Euh alors sur dans des entreprises ou dans des administrations, je sais pas trop comment ça pourrait se passer. Euh à la dans une voiture, je pense que ça pose pas de problème. Ouais.
Non, mais ce qui est extraordinaire chez soi dans son terrain, sur à son bureau, mettons et cetera. Mais ce qui est extraordinaire, d'ailleurs, je demande aux auditeurs, dites-moi si chez vous, si vous avez affiché un drapeau euh à votre fenêtre ou à votre balcon, dans votre jardin, est-ce que ou quand c'est un immeuble, est-ce que le syndicat copropriété euh vous a demandé de le retirer pour euh allez peut-être trouble peut-être potentiel à l'ordre public ? Non, ce qui est terrible Mathias Renault, enfin terrible ce qui est quand même qui pose question, c'est que dans toute l'Europe aujourd'hui, on voit ce qui se passe en Irlande, on voit ce qui se passe en Autriche, on voit ce qui se passe en Pologne, on voit ce qui se passe mais mais par l'Angleterre, n'en parlons pas.
Vous avez vraiment des milliers, des dizaines de milliers, voir des centaines milliers des gens qui disent "Bon, on est chez nous et puis le symbole c'est le drapeau et c'est pas nouveau, hein. C'est pas que ce soit de droite ou de gauche, ça a toujours été une dimension." Voilà, on se demande effectivement euh qu'est-ce qui préside à cela quoi.

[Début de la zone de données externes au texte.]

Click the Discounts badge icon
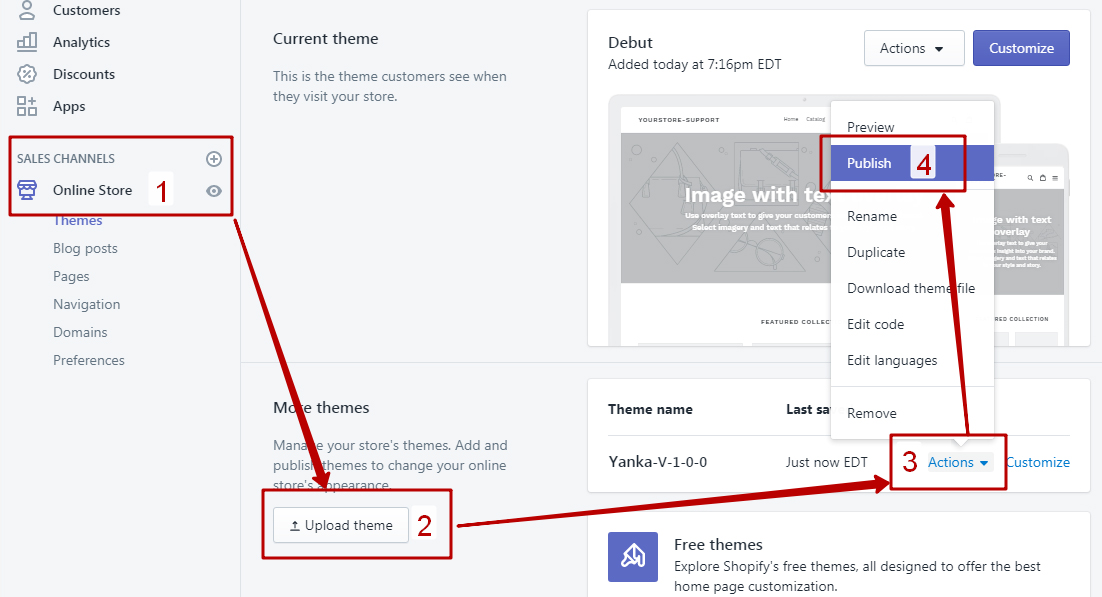Viewport: 1102px width, 597px height. click(x=27, y=74)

Bah c'est le symbole effectivement c'est un symbole de fierté, un symbole patriotique. En Grande-Bretagne, c'est aussi corrélé, il faut pas se mentir, un mouvement anti-immigration qui s'est développé et qui a obligé le gouvernement britannique à réagir. Alors maintenant, en France, il y a peut-être ça aussi un peu particulier, c'est qu'on a un contexte politique.
C'est vrai que l'émergence de ce mouvement, ça s'approche aussi du 10 septembre. Là, on y est. Et quelque part, on a bien senti aussi ces derniers jours que il y avait une certaine couleur politique à l'extrême gauche qui pouvait récupérer ce mouvement du 10 septembre.
H euh on voit d'ailleurs les images qui commencent à apparaître sur les chaînes d'info en continu de black block de violence enfin bref une frange. Celui qui est pas représentative, on voit bien que c'est pas monsieur madame tout le monde qui est en train de défiler aujourd'hui dans 17 au 17 surtout dans les grandes villes. Et c'est vrai que le fait de pouvoir pavoiser, ça peut aussi être un moyen d'expression pour des gens qui se reconnaissent pas et qui se disent "Mais non, c'est j'aurais aimé défiler le 10 septembre mais quelque part c'est pas monsieur madame tout le monde, je me reconnais pas dans ces gens-là de pouvoir le faire de manière pacifique." Merci.
Merci Mathias Renault. Je rappelle vous êtes député RN de la 3e circonscription de la Somme. Voilà écoutez vous nous direz voilà opération tricolore est ce que on suit, on ne suit pas.
à chacun de faire très librement son choix.